# Special News for all my Heresy mates. :)



## Commissar Ploss (Feb 29, 2008)

If you read it, you will be very proud of yourselves. I must give you all a pat on the back for helping me make this forum what it is. A wonderfully awesome place to discuss Black Library fiction in a civilized, highly intellectual manner. And a plus, i'm proud of all of you for not making me have to slap anyone on the wrists with infractions and all that. You make me proud to be the Heresy Fiction and Fluff Moderator. I'd kiss you all, but we'll just have to settle for virtual handshakes. 

*virtual handshake*

oh yeah, and rep! Rep to everyone who replies to this thread, (if i haven't already rep'd you recently)!

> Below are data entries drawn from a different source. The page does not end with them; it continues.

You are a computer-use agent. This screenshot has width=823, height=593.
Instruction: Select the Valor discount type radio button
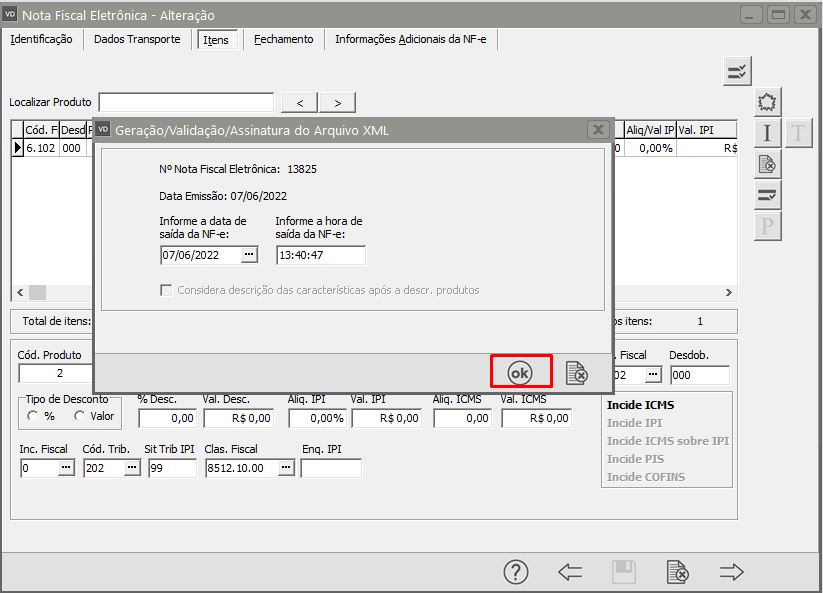[80, 416]
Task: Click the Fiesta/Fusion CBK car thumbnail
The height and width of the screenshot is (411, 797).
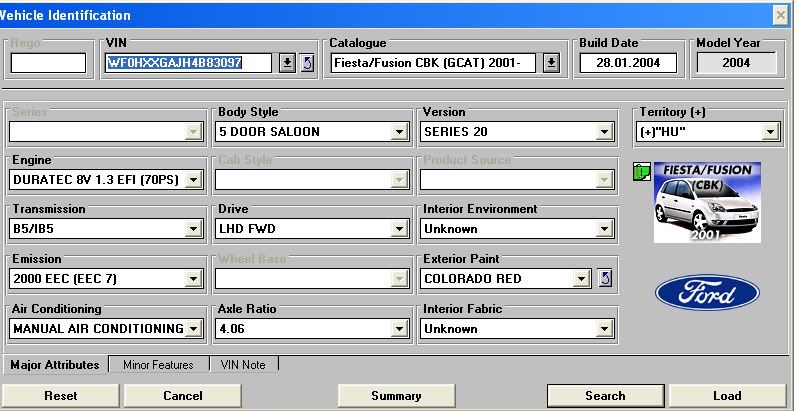Action: [x=707, y=202]
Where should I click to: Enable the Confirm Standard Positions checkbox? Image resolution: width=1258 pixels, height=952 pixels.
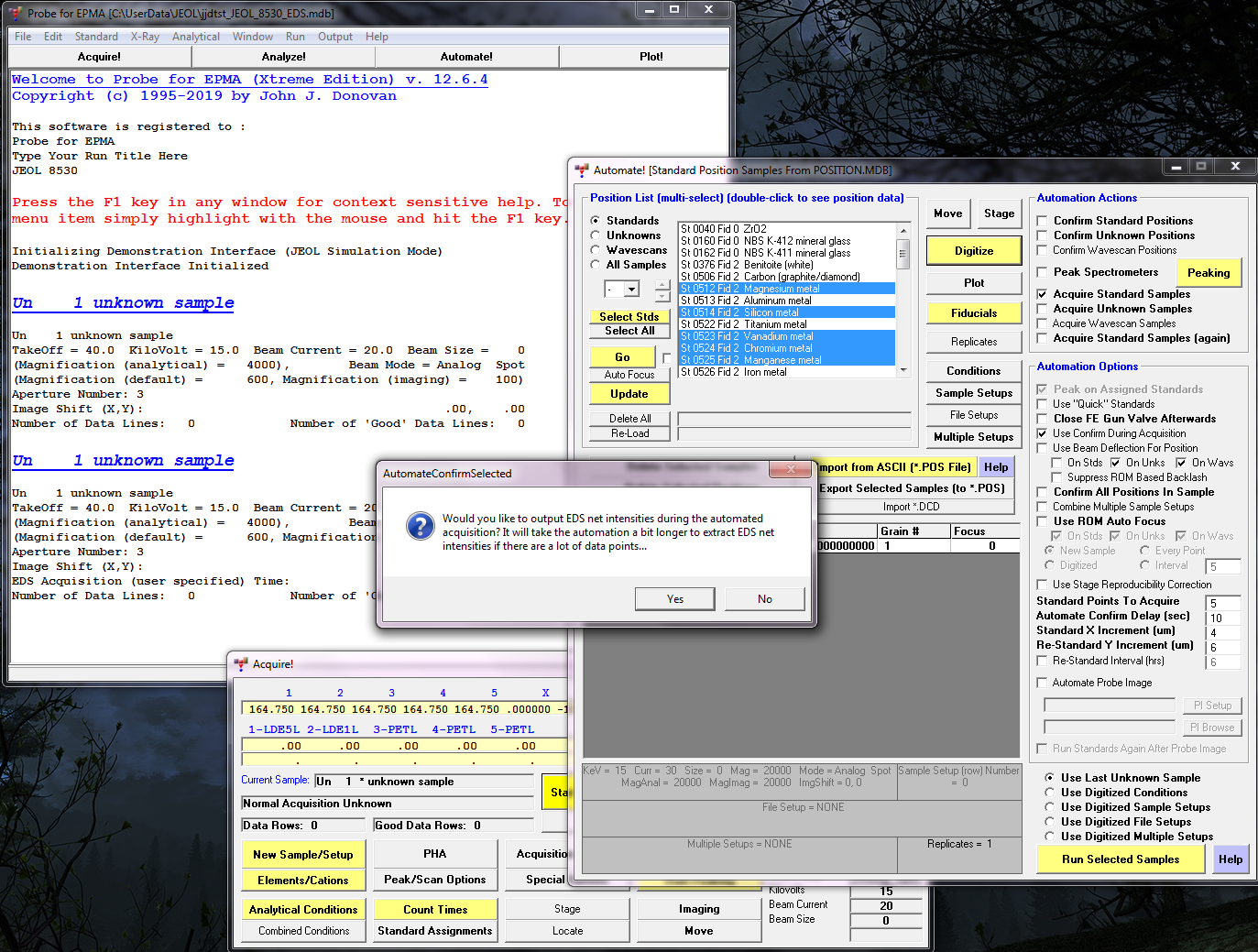pos(1042,221)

Just to show i dig ya! :victory: I'm in a very good mood. :biggrin:

READ THIS (below)

http://aarondembskibowden.wordpress.com/2010/03/18/forum-life/

:drinks:

CP


----------



## deathbringer (Feb 19, 2009)

Its the thing we love about heresy, in general the tiny number of douche bags that slip through the douche-ometer are far outweighed by the general tirade of common sense and good humour

Its why i never use any other forum and spend my life on heresy

*virtual handshake*

Anyway we are very lucky to have you ploss
As I've said before the writers circle is one of the best pieces I have read... well ever really


----------



## shaantitus (Aug 3, 2009)

I can see why you are happy ploss. But don't rep me. I am no literary critic and i get more out of this section than i put in.

Rep to you for your work though.


----------



## Dagmire (Oct 9, 2008)

yeahy. thats awesome


----------



## waltzmelancholy_07 (Sep 30, 2008)

Oh stop it CP:blush:... Hahaha...

Well I have to agree with deathbringer... The douchebags are the minority in this forum and this what makes Heresy unique and a fun place to discuss BL works...

And a virtual handshake to you CP for being a cool moderator....

Cheers!...


----------



## Child-of-the-Emperor (Feb 22, 2009)

Some nice publicity for us heretics :grin: - I agree with what ADB said about us, a generally small community, but for the most part intelligent and well recieved debates.

I would also like to return the thanks to you Ploss for the great moderating :drinks:


----------



## FORTHELION (Nov 21, 2009)

cheers to everyone on this site. Im only into warhammer for the past two years and spent alot of time going through other forums with out much success. (not very friendly) Untill i came across this little beauty, so now when i have a question or just in the mood for a debate its always quickly answered. It may not be the biggest site but it sure is the best.


----------



## Baron Spikey (Mar 26, 2008)

Well shucks...that's ever so pleasant of Aaron- I must admit the Black Library section (and the fluff section in general) has really exploded with quality activity the last few months.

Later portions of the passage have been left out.